CONSIGNES À SUIVRE
Répondez à ces questions d'après l'extrait sur Schneider Electric qui suit :
(a) Quels géants du traitement des déchets cite-t-on généralement comme champions français des cleantech ?
(b) Que désigne le terme « smartgrid » ?
(c) Dans quel domaine Schneider Electric se développe-t-il depuis quelques mois ?

Ceux qui cherchent des champions français des cleantech pensent généralement aux géants du traitement des déchets que sont Veolia et Suez Environnement, mais on oublie parfois Schneider Electric, qui est devenu ces dernières années l’un des leaders mondiaux du « smartgrid » (gestion intelligente de l’énergie), tout particulièrement pour gérer l’énergie des bâtiments, des centres de données  et des sites industriels. Un secteur devenu crucial dans les cleantech, peut être encore davantage que les énergies nouvelles, grâce aux gains d’énergie qu’il recèle. Et depuis quelques mois, Schneider Electric se développe sur l’infrastructure électrique des centrales solaires, où il revendique là aussi une place parmi les leaders mondiaux.

GreenUnivers : Où se place Schneider Electric dans la gestion de l’énergie ?

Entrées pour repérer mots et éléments
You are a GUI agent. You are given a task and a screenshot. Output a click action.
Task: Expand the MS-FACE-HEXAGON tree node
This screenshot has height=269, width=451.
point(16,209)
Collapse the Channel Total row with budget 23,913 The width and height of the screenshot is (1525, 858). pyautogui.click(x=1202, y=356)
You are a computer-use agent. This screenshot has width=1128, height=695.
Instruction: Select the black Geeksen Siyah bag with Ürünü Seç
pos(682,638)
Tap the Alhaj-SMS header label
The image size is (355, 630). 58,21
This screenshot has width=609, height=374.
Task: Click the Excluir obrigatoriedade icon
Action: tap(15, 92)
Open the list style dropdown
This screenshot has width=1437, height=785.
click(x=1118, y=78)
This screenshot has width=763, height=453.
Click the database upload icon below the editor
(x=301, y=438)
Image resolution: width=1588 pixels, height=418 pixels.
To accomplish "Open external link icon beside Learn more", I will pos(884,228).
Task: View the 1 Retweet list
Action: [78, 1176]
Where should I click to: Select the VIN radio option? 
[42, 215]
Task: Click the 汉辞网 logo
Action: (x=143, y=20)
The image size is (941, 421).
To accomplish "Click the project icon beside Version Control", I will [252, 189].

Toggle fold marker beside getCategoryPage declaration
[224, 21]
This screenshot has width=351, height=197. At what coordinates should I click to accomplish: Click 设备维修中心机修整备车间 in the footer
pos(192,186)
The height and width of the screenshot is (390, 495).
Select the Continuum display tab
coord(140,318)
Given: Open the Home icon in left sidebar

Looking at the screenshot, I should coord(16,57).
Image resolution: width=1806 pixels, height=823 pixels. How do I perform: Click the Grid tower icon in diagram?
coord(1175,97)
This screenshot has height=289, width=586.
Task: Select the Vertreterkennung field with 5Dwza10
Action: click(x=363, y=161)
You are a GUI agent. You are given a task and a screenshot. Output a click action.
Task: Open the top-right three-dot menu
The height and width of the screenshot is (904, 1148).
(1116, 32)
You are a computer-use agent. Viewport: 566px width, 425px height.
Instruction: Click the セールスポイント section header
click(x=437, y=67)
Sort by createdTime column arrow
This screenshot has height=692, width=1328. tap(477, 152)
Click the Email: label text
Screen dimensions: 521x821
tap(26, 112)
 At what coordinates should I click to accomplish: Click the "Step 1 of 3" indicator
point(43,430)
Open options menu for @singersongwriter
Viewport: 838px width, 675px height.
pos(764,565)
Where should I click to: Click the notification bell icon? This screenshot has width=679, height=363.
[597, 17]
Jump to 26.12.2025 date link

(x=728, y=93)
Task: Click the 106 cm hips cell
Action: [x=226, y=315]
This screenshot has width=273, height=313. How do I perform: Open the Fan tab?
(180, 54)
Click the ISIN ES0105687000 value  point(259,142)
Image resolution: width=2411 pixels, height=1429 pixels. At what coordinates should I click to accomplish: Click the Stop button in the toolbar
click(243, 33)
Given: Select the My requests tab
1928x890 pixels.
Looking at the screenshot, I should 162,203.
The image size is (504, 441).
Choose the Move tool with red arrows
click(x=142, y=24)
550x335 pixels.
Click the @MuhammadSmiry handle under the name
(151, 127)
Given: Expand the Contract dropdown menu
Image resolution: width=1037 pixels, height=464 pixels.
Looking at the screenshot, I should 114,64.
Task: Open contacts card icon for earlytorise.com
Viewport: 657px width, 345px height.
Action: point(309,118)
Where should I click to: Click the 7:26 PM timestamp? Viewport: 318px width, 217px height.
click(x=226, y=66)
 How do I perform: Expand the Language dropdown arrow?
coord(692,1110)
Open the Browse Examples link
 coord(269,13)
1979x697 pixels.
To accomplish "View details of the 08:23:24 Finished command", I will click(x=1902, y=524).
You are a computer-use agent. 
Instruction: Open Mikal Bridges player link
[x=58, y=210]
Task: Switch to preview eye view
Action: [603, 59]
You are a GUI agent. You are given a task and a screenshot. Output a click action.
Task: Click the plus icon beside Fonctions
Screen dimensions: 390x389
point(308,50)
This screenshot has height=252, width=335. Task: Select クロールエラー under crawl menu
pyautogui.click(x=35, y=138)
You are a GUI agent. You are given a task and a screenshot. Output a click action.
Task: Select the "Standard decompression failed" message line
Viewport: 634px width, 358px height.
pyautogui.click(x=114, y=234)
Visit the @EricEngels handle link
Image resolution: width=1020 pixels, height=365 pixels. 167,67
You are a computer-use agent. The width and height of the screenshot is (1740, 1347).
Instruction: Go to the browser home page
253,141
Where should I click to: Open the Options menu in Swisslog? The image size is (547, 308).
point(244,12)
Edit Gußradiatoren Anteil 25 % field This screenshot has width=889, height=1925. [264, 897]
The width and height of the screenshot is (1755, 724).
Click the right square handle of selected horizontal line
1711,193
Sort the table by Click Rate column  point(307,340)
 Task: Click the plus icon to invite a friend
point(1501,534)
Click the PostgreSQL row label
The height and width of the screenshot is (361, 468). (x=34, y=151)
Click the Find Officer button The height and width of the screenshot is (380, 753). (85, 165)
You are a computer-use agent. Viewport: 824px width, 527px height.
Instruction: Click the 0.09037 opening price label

RÉPONSE ATTENDUE
(a) Veolia et Suez Environnement.
(b) La gestion intelligente de l'énergie.
(c) L'infrastructure électrique des centrales solaires.